Will’s hearing loss has been a learning experience for all of us. His brother who is five is starting to connect that Will is part of a larger community. When we went to Will’s school for a Family Learning Weekend, Henry asked his father, “Do all these guys hear like Will?” Jim explained once again that people are different and that while some may hear like Will, some may not. That seemed to satisfy Henry although it has not caused him to stop ripping out Will’s hearing aids when they are wrestling. Emma seems to have adjusted nicely to life as “a sibling of a child with special needs” despite my ill-fated attempts to fix a problem that did not exist. Jim has met many happy children and adults with hearing loss, so he is happy. He has also expended a lot of effort to find out what we can do to make sure Will is receiving what he needs to reach his highest potential. As for Will's ears, they do stick out a bit but they are adorned with the most colorful hearing aids I could find and multi-colored, sparkly ear molds. They are there to help us celebrate who he is and, I must admit, I have fun picking out earmolds as the ultimate fashion accessory. This works for us.
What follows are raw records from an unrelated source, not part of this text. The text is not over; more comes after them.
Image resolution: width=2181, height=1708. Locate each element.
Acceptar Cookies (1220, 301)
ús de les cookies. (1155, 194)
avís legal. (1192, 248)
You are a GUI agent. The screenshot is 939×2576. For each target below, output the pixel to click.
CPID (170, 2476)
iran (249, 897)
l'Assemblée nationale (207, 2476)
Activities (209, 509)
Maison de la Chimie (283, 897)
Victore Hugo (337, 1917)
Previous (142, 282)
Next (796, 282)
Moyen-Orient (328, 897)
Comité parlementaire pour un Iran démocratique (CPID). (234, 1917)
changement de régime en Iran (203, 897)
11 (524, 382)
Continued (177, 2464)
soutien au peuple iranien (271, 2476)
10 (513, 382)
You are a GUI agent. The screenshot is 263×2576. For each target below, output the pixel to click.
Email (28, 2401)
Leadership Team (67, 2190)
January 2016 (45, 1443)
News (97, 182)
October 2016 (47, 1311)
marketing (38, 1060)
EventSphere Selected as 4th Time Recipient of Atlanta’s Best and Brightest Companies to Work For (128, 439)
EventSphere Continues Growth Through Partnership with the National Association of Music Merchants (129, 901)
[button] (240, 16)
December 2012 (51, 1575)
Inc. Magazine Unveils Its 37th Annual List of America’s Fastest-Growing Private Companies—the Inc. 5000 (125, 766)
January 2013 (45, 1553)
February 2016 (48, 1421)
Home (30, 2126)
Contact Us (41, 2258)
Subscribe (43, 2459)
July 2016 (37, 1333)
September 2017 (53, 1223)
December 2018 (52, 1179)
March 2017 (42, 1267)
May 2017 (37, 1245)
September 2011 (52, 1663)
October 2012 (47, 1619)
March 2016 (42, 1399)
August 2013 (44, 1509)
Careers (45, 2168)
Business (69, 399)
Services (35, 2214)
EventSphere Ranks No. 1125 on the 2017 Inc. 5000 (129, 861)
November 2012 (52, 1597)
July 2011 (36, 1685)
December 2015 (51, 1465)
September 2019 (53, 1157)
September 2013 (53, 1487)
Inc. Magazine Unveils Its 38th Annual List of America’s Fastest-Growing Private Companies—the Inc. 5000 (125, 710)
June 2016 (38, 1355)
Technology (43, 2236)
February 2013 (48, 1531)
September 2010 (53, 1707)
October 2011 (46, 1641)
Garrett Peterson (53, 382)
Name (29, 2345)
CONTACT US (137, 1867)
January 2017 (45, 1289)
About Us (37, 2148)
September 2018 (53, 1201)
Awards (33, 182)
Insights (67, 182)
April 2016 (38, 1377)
Looking Forward: Joining Forces
Will’s hearing loss has given me a new direction in my life. In less than two months, I will have completed my graduate program and be certified as teacher of the deaf/hard of hearing. The program has empowered me to be an effective advocate for my child and has made me aware of the desperate need for advocates for other parents of children with hearing loss in this state. We don’t know what we don’t know. I am so grateful that Connecticut is now a member of Hands & Voices. I have spoken to parents across the state who have been waiting for this and we are, as this goes to print, eagerly anticipating our stakeholder’s meeting on May 24th. Together we can make a difference. As one birth to three provider said when I told her we were granted provisional status: “It’s about time!”